According to the Indonesian Association of Tin Exporters (AETI), tin production fell to 63,519 tons last year from 101,400 tons in 2012.
Data from Central Statistics Agency (BPS) also reveals the continuing decline in the mining and excavation sectors’ contribution to the regional gross domestic product (GDP) to 12.4 percent in the first half of this year from 15.5 percent five years ago.
Executive director of the Indonesian Center for Environmental Law (ICEL) Henri Subagiyo also made a similar call, saying that the government had to focus on reforming the country’s mining sector to preserve the environment, including by issuing a national moratorium on tin-mining licenses in Bangka Belitung Islands.
Bangka Belitung Governor Erzaldi Rosman Djohan has decided to postpone the issuance of new tin-mining licenses or extending old ones for the next two or three months until it finishes a new gubernatorial regulation (Pergub) to curb illegal mining activities in the province.
“A national moratorium will be a fair decision for the government to balance its needs in boosting the country’s economy and protecting the environment,” Henri said.

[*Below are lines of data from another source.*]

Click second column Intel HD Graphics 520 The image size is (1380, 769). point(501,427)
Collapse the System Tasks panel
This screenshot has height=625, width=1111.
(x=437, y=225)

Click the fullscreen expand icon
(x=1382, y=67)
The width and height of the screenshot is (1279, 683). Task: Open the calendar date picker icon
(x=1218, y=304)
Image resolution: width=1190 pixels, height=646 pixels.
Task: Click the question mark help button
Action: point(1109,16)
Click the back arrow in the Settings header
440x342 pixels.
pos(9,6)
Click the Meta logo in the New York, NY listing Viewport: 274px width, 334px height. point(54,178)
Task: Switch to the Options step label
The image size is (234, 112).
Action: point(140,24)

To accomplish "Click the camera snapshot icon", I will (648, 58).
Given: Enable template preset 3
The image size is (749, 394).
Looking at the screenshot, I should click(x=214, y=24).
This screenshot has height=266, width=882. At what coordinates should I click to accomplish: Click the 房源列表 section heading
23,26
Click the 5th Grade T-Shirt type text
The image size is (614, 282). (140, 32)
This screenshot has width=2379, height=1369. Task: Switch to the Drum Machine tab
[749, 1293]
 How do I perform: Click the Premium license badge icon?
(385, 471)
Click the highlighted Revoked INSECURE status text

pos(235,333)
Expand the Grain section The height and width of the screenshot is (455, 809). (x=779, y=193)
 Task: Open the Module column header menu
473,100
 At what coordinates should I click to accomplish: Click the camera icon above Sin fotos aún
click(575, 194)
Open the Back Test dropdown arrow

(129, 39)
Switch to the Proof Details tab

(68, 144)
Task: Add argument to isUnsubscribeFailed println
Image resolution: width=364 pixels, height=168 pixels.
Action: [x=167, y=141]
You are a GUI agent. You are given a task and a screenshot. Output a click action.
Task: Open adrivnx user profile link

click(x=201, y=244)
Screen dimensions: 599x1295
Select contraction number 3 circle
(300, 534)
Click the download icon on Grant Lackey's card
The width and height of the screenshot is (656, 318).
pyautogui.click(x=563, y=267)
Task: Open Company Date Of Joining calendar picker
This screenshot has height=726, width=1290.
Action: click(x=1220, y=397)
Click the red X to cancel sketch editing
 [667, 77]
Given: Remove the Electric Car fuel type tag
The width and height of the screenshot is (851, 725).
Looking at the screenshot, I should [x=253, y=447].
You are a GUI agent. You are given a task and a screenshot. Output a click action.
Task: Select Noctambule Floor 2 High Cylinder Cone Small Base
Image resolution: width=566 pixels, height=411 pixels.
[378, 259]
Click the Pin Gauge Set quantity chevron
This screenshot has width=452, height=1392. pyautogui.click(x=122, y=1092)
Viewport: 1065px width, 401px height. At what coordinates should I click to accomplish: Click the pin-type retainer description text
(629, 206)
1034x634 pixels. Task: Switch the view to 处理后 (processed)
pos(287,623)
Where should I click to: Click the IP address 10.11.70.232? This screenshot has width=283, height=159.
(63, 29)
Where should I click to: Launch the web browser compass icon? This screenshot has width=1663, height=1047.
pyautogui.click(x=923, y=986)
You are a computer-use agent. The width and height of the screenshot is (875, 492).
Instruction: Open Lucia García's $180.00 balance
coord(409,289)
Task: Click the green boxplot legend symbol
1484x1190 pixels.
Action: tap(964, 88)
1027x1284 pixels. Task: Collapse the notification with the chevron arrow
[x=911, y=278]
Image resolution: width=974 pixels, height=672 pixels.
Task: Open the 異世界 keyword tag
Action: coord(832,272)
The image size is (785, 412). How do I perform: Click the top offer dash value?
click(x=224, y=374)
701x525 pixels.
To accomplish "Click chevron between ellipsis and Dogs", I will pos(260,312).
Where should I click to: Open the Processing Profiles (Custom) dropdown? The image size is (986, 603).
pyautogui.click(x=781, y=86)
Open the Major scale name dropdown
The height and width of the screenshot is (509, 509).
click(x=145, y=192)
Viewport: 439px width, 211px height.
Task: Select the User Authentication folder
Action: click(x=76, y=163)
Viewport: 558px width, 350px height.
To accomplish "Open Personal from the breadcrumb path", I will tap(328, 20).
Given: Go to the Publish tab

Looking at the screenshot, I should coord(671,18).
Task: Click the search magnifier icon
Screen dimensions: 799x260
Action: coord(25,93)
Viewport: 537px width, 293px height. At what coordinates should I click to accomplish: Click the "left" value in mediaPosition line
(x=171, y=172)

Nevertheless, Indonesian Mining Association (IMA) chairman Ido Hutabarat said many mining companies had voiced concerns over the government’s overlapping policies, especially those pertaining to efforts to protect the environment.
“After obtaining the forest area utilization permits [IPPKH], miners are certainly required to pay for the reclamation activities. However, at the same time, the government also forces us to rehabilitate the river basin area [DAS]. It is just too expensive for us,” Ido said.